Scientists use 3-D printing to develop customized biodegradable stents

Most people have heard about personalized medicine. But how about personalized medical devices?

Northwestern Engineering's Guillermo Ameer and Cheng Sun have teamed up to use 3-D printing to develop flexible, biodegradable stents that are customized for a specific patient's body.

"Right now, the vast majority of stents are made from a metal and have off-the-shelf availability in various sizes," said Ameer, professor of biomedical engineering in Northwestern University's McCormick School of Engineering and professor of surgery in the Feinberg School of Medicine. "The physician has to guess which stent size is a good fit to keep the blood vessel open. But we're all different and results are highly dependent on physician experience, so that's not an optimal solution."

Supported by the American Heart Association, the research is published online in the journal Advanced Materials Technologies. Robert van Lith, a postdoctoral fellow in Ameer's laboratory, and Evan Baker, a graduate student in Sun's laboratory, are co-first authors of the paper.

When ill-fitting stents move in the artery, they can ultimately fail. In these cases, physicians have to somehow re-open the blocked stent or bypass it with a vascular graft. It's a costly and risky process.

"There are cases where a physician tries to stent a patient, and the fit is not good," Ameer said. "There might be geometric constraints in the patient's vessel, such as a significant curvature that can disturb blood flow, causing traditional stents to fail. This is especially a problem for patients who have conditions that prevent the use of blood thinners, which are commonly given to patients who have stents. By printing a stent that has the exact geometric and biologic requirements of the patient's blood vessel, we expect to minimize the probability of these complications."

To create these customized stents, Ameer worked with Sun to adapt a 3-D printing technique, called projection micro-stereo-lithography, to fabricate stents using a polymer previously developed in Ameer's lab. The technique uses a liquid photo-curable resin or polymer to print objects with light. When a pattern of light is shined on the polymer, it converts it into a solid that is then slowly displaced to cure the next layer of liquid polymer. The printing technology allows the team to fabricate a stent that precisely matches desirable design characteristics.

Sun's 3-D printing technique, known as micro continuous liquid interface production (microCLIP), has several advantages. First, it is extremely high resolution. With the ability to print features as small as 7 microns, it is perfect for printing stents, which have very fine mesh dimensions and can be smaller than 3 millimeters in diameter. Second, it has the ability to print up to 100 stents at a time, producing them faster and potentially cheaper than traditional manufacturing methods. Third, it's fast, printing a 4-centimeter stent in a matter of minutes.

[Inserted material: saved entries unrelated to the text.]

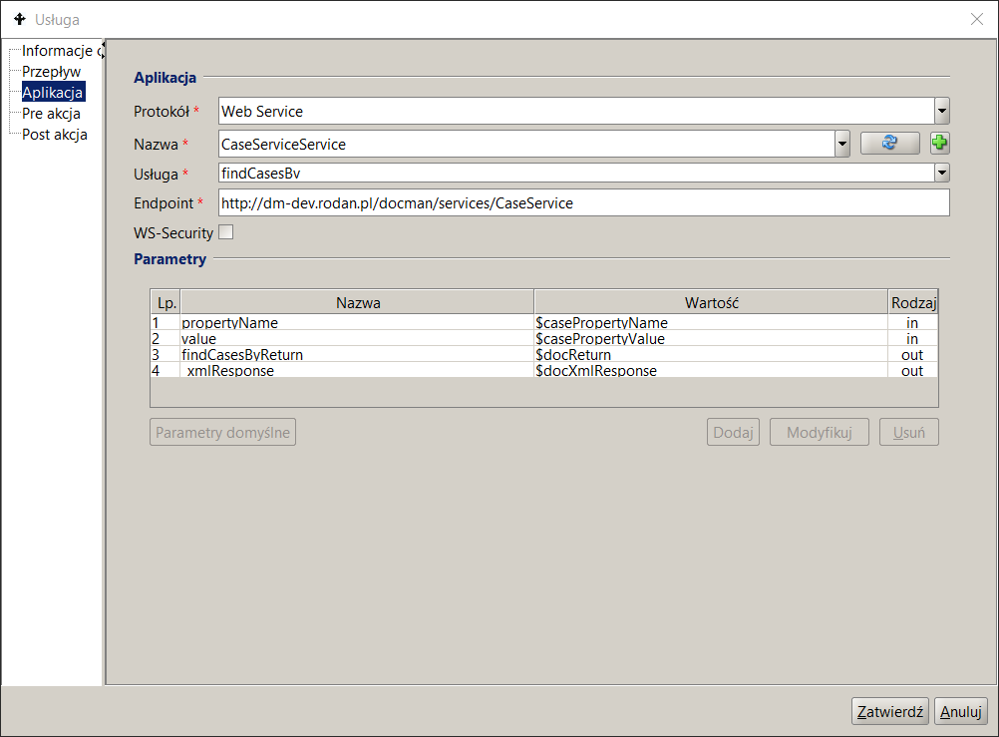Select the Aplikacja tree item

(53, 93)
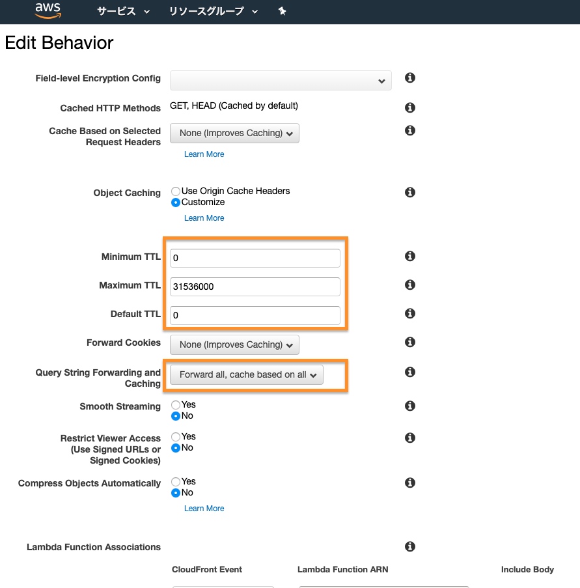Click Learn More under Object Caching

click(204, 218)
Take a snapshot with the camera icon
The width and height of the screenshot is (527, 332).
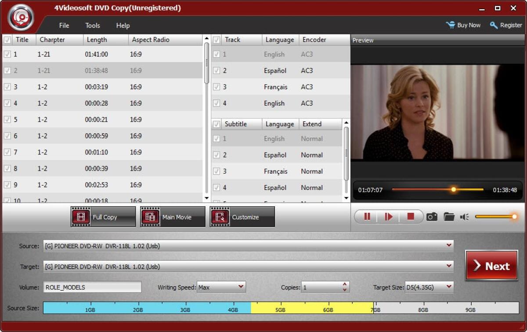pyautogui.click(x=432, y=217)
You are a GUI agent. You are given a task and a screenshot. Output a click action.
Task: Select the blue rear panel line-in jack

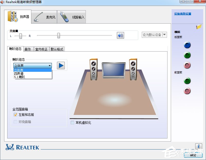[187, 45]
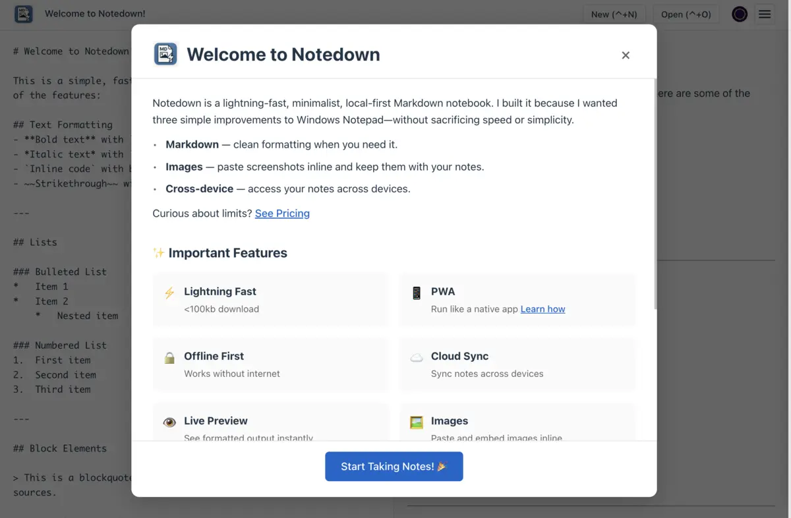
Task: Open the hamburger menu in the top bar
Action: coord(764,14)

Although current stents are made with metal wire mesh, Ameer used a citric-acid based polymer previously developed in his lab. The resulting stent is flexible, biodegradable, and has inherent antioxidant properties. Drugs can also be loaded onto the polymer and slowly released at the implantation site to improve the healing process in the blood vessel wall. Ameer has previously shown that the polymer can be engineered to inhibit clot formation when applied to vascular grafts. The stent's strong but biodegradable allows it to exercise its mechanical function during the vessel's initial dilation and slowly dissolve as the re-opened blood vessel recovers.

"In theory, it's safer because the patient doesn't have permanent foreign metal devices in the body," Ameer said. "If, for any reason in the future, the surgeon needs to go back in to that location in the vessel, they can. There's not a metal stent in the way."

Current biodegradable stents are made from plastics similar to those used for sutures. They are not as strong as wire mesh and can take longer than metal stents to fully expand when deployed. To compensate for this weakness, the plastic stents are strengthened by increasing the thickness of their struts relative to that of a metal stent. Ameer's 3-D printed stent, however, can be fabricated with the thinner profile of traditional metal wire stents, so it is more compatible with the body.

Ameer and Sun, associate professor of mechanical engineering, imagine a future process whereby the dimensions of a patient's vessel are obtained using standard imaging techniques available at hospitals, and a stent is then printed on site to exactly fit the vessel's dimensions, packaged, and given to the surgeon for implantation. Next, Ameer plans to investigate how long it takes for his biodegradable stent to break down and absorb into the body. His team also aims to investigate innovative stent designs to improve their long-term performance.

"Not only can we customize the stent for a patient's blood vessels," he said, "but we can create all new types of patient-specific medical devices that could make the outcomes of surgical procedures better than what they are today."